Une inflexion du ton inaugure la deuxième étape, l'attention jusqu'alors buissonnière s'établit plus près de son support mouvant : l'idylle avec Émilie, première fixation dramatique, annule rétrospectivement la chronique. Le tempo s'accélère, et la cohérence de la mise en scène, sa logique galopante, le fonctionnalisme grandissant des signes, tout se met en rapport étroit avec la théorie gentiment exposée par le jeune homme à son épouse de la quantité cumulative de bonheur, qui selon lui s’additionne comme deux morceaux de sucre dans une tasse de thé. Il faut beaucoup d’audace et autant de pudeur pour mettre dans la bouche des personnages des paroles qui ne soient jamais ridicules ou choquantes, même dans les circonstances les plus délicates. Lorsque le garçon explique à sa femme la nouvelle situation, il le fait avec une poésie et une tendresse infinies. On est alors lancé à toute allure sur l'itinéraire second : la mise en relief d'un être, ses contours et sa silhouette se renforçant à chaque épisode, un peu plus nettement dessinés, mais aussi un peu moins justifiables.
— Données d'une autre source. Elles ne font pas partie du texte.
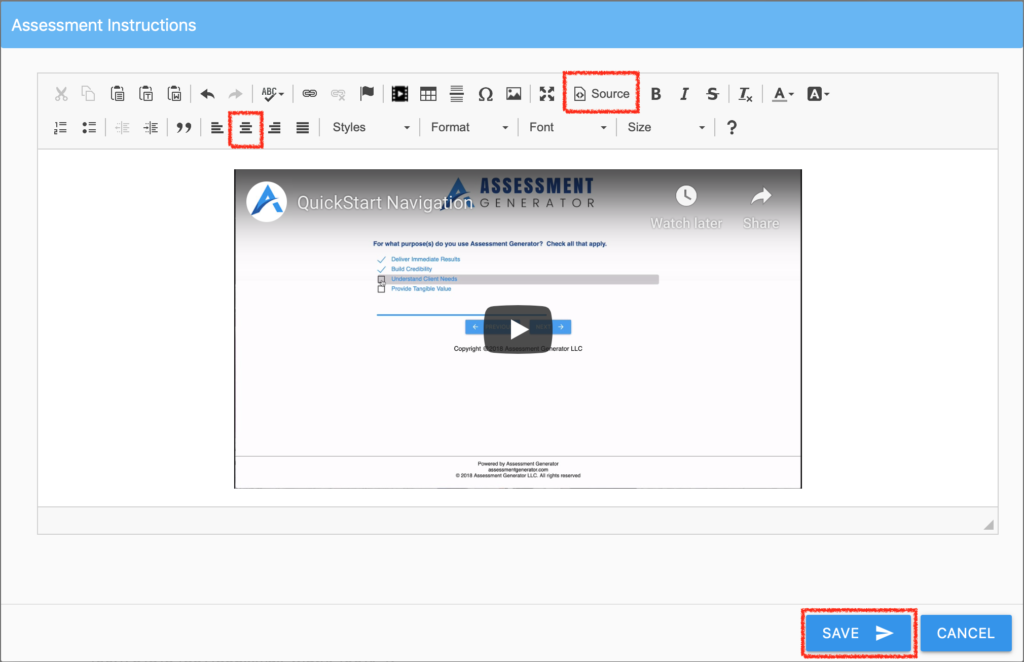Insert a hyperlink
This screenshot has width=1024, height=662.
pyautogui.click(x=309, y=93)
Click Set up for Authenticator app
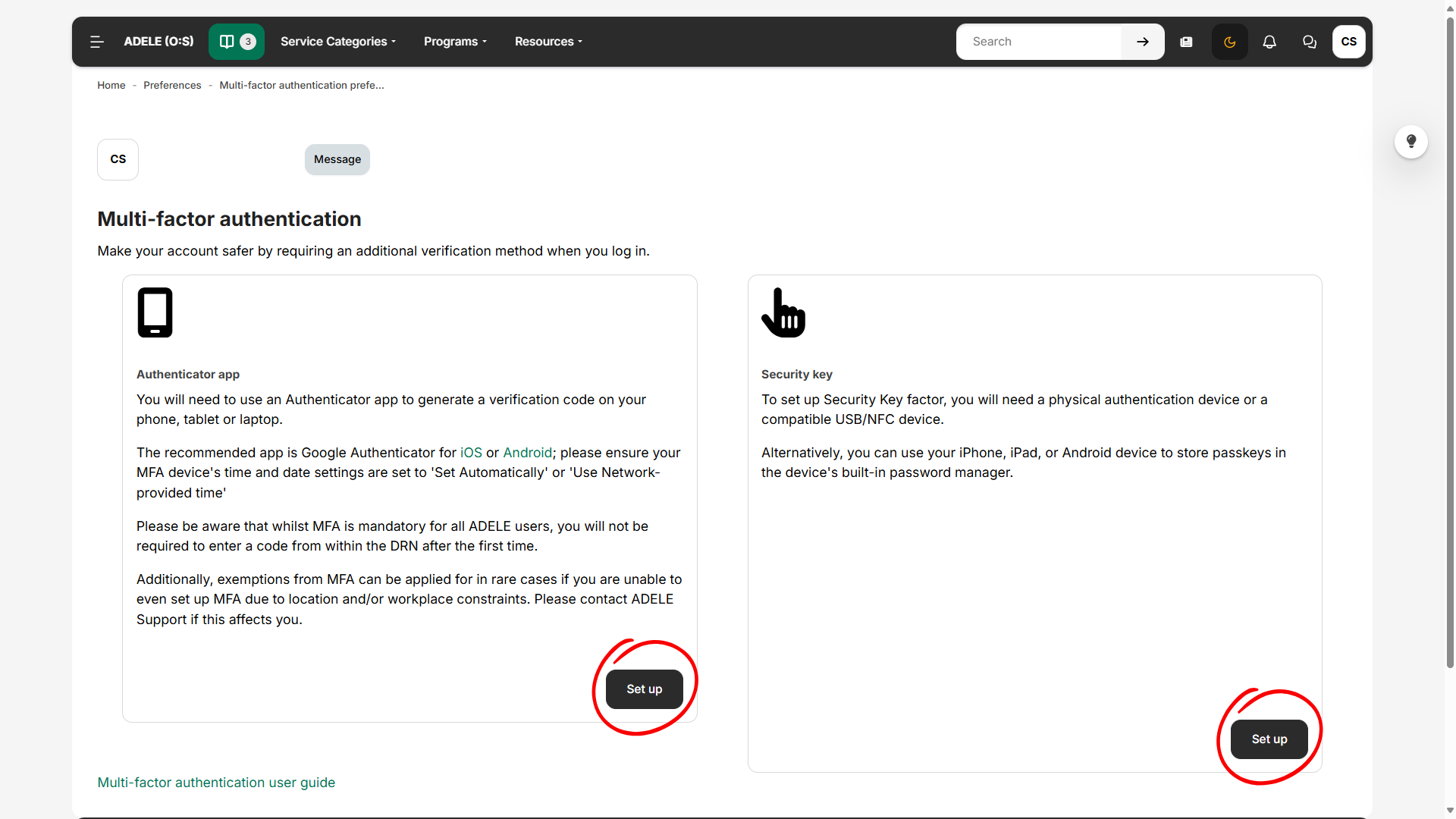The height and width of the screenshot is (819, 1456). (644, 689)
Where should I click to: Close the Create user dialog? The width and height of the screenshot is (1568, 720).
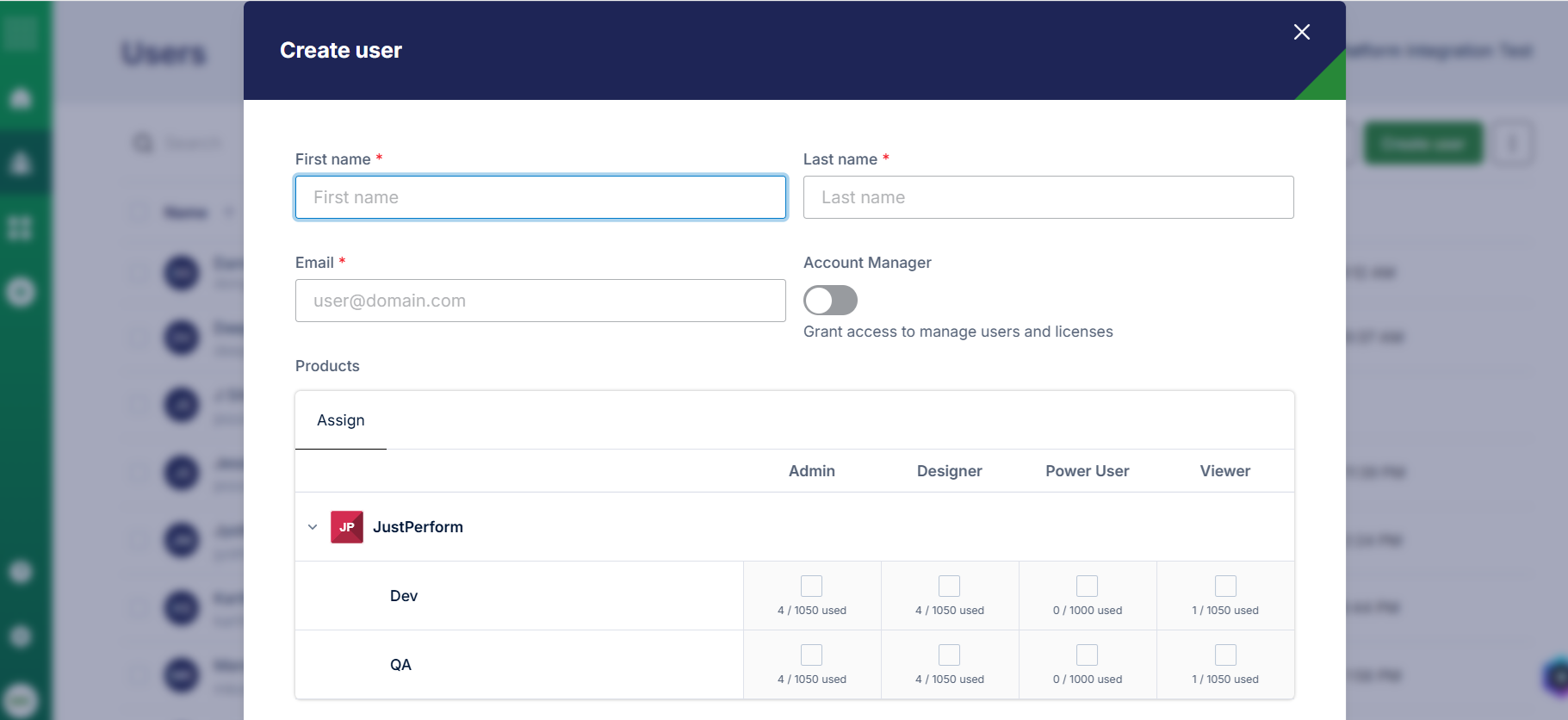coord(1301,32)
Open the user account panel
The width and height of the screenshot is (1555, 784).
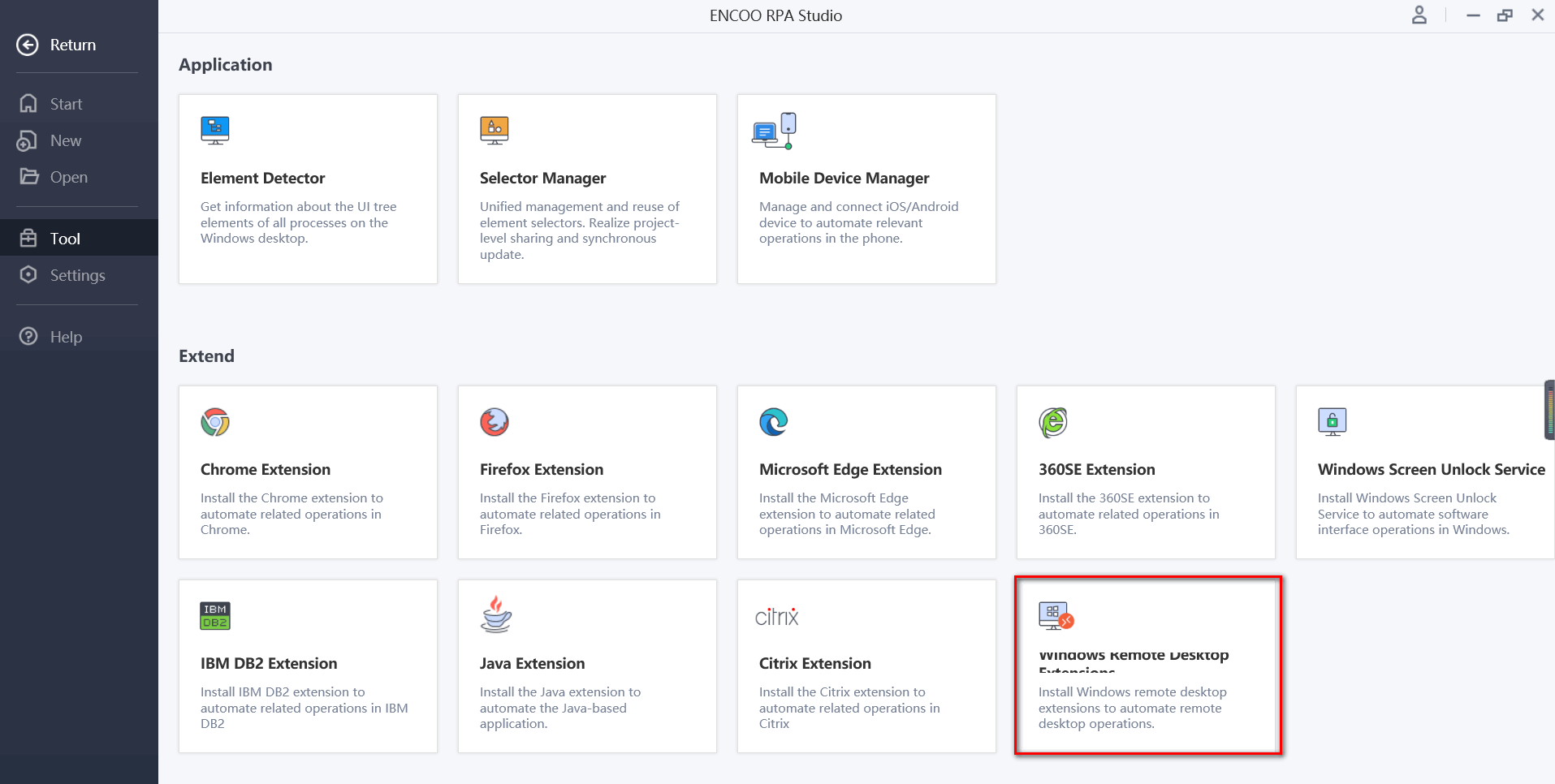coord(1419,15)
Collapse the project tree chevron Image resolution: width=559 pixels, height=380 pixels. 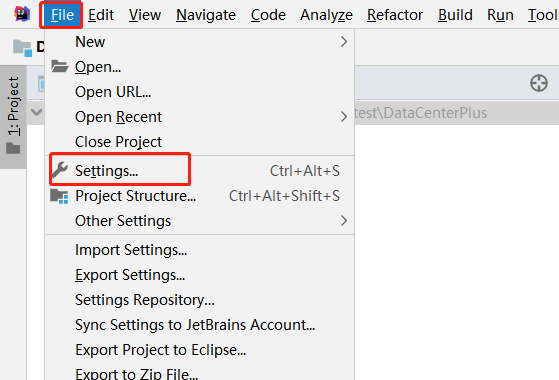(36, 113)
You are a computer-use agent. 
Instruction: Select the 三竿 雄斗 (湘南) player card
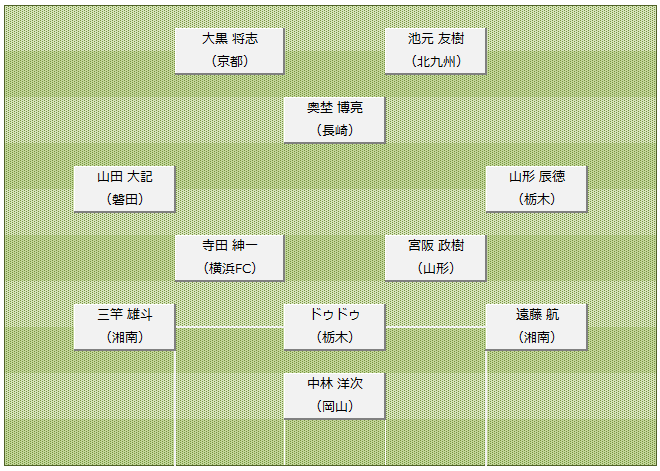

Varda joue avec une stupéfiante sûreté, sans tergiverser, des différentes articulations de son langage, intégrant certaines figures de style puisées à une source proche : tel rythme coloré de Muriel, tel va-et-vient de caméra de Vivre sa Vie, tel fond blanc du Mépris ou recadrage enveloppant de Lola. Survient alors l'accident : Thérèse disparaît. Troisième étape et dernier retournement de perspective. Mais l'accord et l'unité du clan, un moment ébranlés, ne tardent pas à se reconstituer. En apparence, rien d'essentiel n'est modifié. Émilie se substitue à Thérèse, François avalise et les enfants n'y voient que du feu. En fait, la configuration nouvelle est très différente de l'ancienne. Le centre de gravité s'est déplacé : c'est autour d'Émilie, et non plus de l'homme, que se refait l'entente. À quelques minutes d'un final impavide et cruel qui laisse pantois par son effrayante logique (cette conclusion raccourcie et triomphante est amenée avec la même évidence sans réplique qu'une résolution d'équation), on comprend soudain que ces éléments nouveaux, périphériques, que l'on croyait intégrés par le héros, l'attiraient en réalité à eux. Le sens de l'aimantation s'inverse : François devenu adulte se fond en la jeune femme pâle et la Nature à son déclin. Le héros s'enfouit à son tour dans les êtres et les choses, incluant son opacité dans celle de la création.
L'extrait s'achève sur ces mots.